Лис любил лежать в высоких сводчатых окнах под куполом старой церкви. Он лежал на спине, задрав ноги на раму, и глядел в небо. Лису нравилось, когда полная луна освещала все вокруг и от деревьев на кладбище внизу ложились длинные черные тени. Кладбище было очень старое и запущенное. Оно заросло древними вязами и кленами, под кряжистыми ногами которых путались молодые побеги, не выраставшие высокими из–за нехватки солнечного света. Странное дело, на кладбище до сих пор сохранились дорожки, хотя к этим могилам уже лет тридцать никто не ходит. Молодняк не решался расти на этих тропинках и просто обступал их плотной стеной. Лис иногда бродил по кладбищу, разыскивая старые надгробные камни. Найдя такой, он постукивал по нему костяшками пальцев, а затем прикладывал к его холодной мшистой поверхности свое заостренное ухо. Иногда останки отзывались слабым ворчанием, и Лис, обежав несколько раз в восторге вокруг еле видной могилы, стучал снова, требуя выйти наружу. Однако все те, кого здесь когда–то похоронили, были уже слишком слабыми, чтобы выйти, и лишь немощно шевелились под землей. Понаблюдав за вздрагивающей землей и поскулив тихонечко от удовольствия, Лис убегал, а могила еще долго бугрилась и ворочалась.
В ветвях деревьев гнездились грачи и галки, которые всю ночь спросонья переступали на месте и дремотно каркали. От нечего делать Лис любил подкрасться к ним, спящим, и во всю мочь заржать молодым жеребцом. Птицы, насмерть перепуганные, срывались вверх, а виновник переполоха носился с ветки на ветку и хохотал.
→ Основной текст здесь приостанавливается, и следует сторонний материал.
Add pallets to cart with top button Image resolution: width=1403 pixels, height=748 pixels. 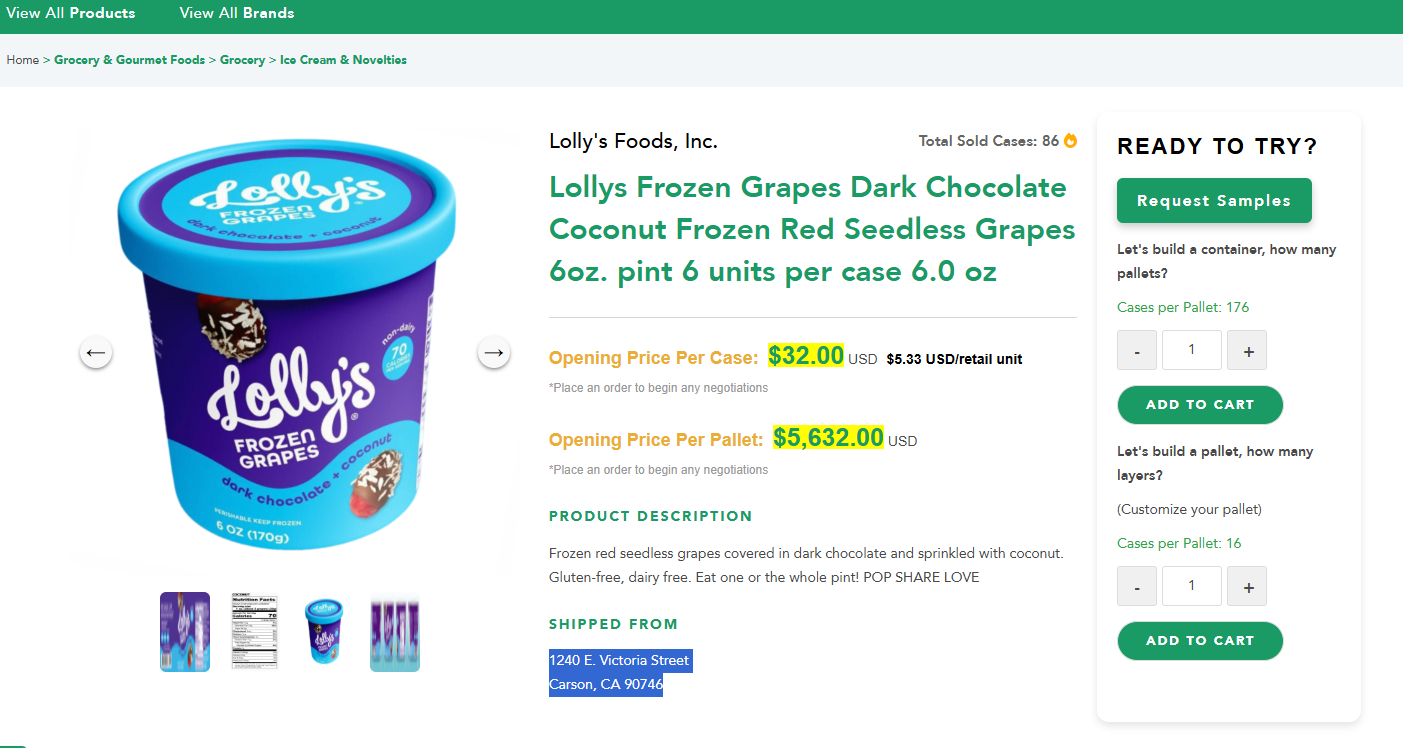(1200, 405)
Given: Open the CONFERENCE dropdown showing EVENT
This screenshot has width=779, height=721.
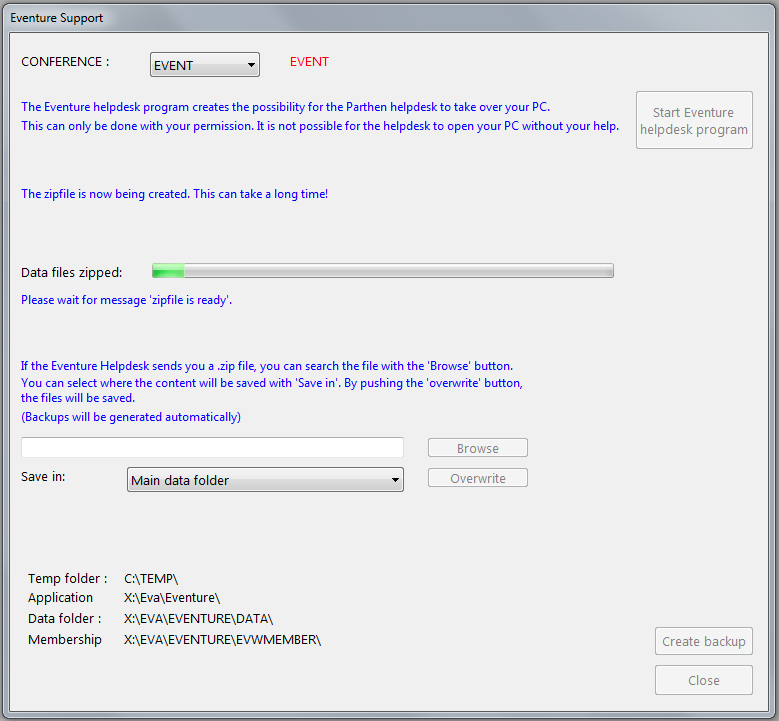Looking at the screenshot, I should tap(204, 65).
В лунном свете небо становилось прозрачным и бездонным. Лишь несколько самых ярких звезд светились, изо всех сил стараясь не затеряться в блеске королевы — Луны. А она, круглая, как круг на воде, и большая, как Солнце, бесшумно шествовала над уснувшим миром — деревнями, оврагами, озерами и перелесками. Она проходила над табунами лошадей, бродящими в полях, и коровами в загонах, над погостами и реками, поездами и домиками затерянных станций. Она шла тихо и незаметно, говоря всем: «Спите, спите. А чтобы вам лучше спалось, я буду петь колыбельные песни». Она пела их, и они переливались в воздухе, невесомые и красивые. Но видеть их могли лишь Лис да коты, бродящие по ночам у своих дворов. Они не спали и стерегли ночь.
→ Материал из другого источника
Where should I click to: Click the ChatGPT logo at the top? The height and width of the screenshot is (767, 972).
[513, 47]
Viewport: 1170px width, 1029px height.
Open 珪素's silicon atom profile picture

Лис опустил ноги с подоконника. Поглядел по сторонам, прислушался. Где–то недалеко пропел петух. Лис взвизгнул и бросился по отвесной стене вниз, цепляясь, как паук, за крошечные выступы в кирпичах. Потом вскарабкался на колокольню, высунулся неведомой кукушкой из круглого окошка на самом верху и прокукарекал в ответ, все так же егозя и трясясь от радости. Петухи по всей деревне стали откликаться. Лис закричал снова, те опять откликнулись. Так продолжалось некоторое время, пока вся окрестная птица не втянулась в игру. Тогда Лис издал неожиданно странный петушиный крик, от которого те попадали с насестов и замолчали на несколько дней. Хозяйки долго потом удивлялись, почему петухи ходят как побитые, не поют и не подходят к курам. А Лис опрометью бросился по стене вниз и побежал к пруду.
В пруду жили русалки. Лунными ночами они выходили на берег и рассаживались на ветвях старых ив, склонивших над водой седые ветви. Русалки доставали частые гребни и начинали расчесывать свои длинные зеленые волосы. Они сидели так подолгу, лишь изредка грустно перекликаясь. Тогда над гладким, как застывшее серебро, прудом прокатывался заунывный звук, он отражался от берегов и прибрежных деревьев и долго блуждал над спящей водой, покрывавшейся сырыми вечерами густым туманом. В тумане звук рассыпался на осколки, и казалось, будто множество людей заблудились и бродят в белесом полумраке, промахиваясь друг с другом руками и тоскливо окликая друг друга. Расчесывая волосы, русалки иногда поднимали их на свет и смотрели сквозь них на луну. Если волосы бывали хорошо расчесаны, они смеялись, а их смех разлетался серебряным звоном, дробясь на водяном зеркале.